-- To do --
Among the entries below, please repeat exactly and only the lines from the line containing "Viewport: 1352px width, 790px height." to the line containing "is (800, 480).", both lines included.

-- Excerpted records --
::::

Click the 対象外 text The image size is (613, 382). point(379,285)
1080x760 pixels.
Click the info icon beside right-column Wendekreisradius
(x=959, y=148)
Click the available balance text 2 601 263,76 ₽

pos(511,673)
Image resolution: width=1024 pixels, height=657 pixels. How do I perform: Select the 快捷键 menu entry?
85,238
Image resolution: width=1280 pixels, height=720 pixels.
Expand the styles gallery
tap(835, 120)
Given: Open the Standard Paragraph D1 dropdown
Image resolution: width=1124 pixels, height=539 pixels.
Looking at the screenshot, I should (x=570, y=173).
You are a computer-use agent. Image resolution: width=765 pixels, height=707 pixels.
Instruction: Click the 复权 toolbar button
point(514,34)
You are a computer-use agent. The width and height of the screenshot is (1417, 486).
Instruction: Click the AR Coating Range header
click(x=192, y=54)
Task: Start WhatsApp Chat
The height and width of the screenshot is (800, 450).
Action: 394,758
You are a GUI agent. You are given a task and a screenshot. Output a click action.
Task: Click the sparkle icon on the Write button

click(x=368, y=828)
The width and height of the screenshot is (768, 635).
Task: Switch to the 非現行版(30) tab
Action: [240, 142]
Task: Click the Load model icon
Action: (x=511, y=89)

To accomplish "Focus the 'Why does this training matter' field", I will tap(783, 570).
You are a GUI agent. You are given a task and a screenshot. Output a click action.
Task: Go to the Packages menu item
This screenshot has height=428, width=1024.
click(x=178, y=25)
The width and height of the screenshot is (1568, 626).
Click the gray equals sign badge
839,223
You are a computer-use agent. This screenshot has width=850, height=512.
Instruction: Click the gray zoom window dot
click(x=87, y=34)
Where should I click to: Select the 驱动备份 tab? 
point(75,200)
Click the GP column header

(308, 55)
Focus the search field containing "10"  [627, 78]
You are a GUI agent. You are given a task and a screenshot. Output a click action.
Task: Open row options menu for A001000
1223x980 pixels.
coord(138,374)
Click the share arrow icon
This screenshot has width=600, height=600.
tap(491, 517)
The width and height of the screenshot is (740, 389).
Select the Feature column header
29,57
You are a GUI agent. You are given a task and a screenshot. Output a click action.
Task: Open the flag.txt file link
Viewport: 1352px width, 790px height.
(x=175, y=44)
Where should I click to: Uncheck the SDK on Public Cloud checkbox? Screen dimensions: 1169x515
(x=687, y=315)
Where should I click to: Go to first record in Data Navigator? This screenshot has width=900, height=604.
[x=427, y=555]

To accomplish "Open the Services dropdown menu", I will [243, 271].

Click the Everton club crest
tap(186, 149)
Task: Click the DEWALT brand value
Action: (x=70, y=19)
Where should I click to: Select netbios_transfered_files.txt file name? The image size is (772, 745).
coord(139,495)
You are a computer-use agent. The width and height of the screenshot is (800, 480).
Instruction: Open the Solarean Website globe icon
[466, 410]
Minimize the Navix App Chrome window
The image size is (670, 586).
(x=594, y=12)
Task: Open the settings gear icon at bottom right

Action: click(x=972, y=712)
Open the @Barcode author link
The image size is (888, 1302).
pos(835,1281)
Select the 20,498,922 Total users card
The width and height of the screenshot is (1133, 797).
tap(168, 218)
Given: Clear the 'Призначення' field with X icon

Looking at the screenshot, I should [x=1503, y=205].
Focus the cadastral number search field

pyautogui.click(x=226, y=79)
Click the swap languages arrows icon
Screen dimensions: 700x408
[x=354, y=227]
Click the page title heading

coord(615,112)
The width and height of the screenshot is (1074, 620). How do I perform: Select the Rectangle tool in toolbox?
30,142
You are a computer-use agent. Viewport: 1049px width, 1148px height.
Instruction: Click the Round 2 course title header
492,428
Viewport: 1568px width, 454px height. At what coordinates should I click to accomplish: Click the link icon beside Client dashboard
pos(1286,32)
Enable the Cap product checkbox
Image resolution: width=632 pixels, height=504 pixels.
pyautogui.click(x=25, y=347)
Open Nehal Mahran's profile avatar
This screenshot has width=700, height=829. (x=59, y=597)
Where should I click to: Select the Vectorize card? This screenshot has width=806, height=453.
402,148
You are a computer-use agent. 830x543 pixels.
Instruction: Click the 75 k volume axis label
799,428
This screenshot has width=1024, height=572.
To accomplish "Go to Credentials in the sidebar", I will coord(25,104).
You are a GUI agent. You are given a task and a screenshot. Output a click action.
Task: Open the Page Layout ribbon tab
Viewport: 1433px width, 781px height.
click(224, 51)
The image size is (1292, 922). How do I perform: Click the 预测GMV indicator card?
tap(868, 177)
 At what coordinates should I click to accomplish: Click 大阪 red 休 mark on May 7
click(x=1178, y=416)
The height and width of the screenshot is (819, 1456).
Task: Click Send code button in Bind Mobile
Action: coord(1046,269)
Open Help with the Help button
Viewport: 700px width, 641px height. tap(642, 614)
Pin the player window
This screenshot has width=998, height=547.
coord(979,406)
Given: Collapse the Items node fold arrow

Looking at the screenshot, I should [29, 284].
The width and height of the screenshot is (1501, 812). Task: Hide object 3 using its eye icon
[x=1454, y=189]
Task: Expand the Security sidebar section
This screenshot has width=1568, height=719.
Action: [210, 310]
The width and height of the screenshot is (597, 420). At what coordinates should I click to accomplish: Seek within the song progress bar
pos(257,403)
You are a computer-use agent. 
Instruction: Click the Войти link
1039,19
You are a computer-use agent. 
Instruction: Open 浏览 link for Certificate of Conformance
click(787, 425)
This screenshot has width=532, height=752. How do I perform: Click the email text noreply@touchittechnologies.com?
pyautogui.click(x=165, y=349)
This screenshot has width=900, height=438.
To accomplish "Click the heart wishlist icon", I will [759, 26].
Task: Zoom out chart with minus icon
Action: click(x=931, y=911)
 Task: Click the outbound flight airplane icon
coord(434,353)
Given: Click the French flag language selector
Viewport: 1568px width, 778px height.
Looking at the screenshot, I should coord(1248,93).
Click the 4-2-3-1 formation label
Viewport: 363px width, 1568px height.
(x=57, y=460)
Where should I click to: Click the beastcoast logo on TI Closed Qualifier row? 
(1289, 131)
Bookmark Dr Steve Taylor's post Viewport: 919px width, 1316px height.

::::

-- Written solution --
Viewport: 1352px width, 790px height.
(x=175, y=44)
Where should I click to: Uncheck the SDK on Public Cloud checkbox? Screen dimensions: 1169x515
(x=687, y=315)
Where should I click to: Go to first record in Data Navigator? This screenshot has width=900, height=604.
[x=427, y=555]

To accomplish "Open the Services dropdown menu", I will [243, 271].

Click the Everton club crest
tap(186, 149)
Task: Click the DEWALT brand value
Action: (x=70, y=19)
Where should I click to: Select netbios_transfered_files.txt file name? The image size is (772, 745).
coord(139,495)
You are a computer-use agent. The width and height of the screenshot is (800, 480).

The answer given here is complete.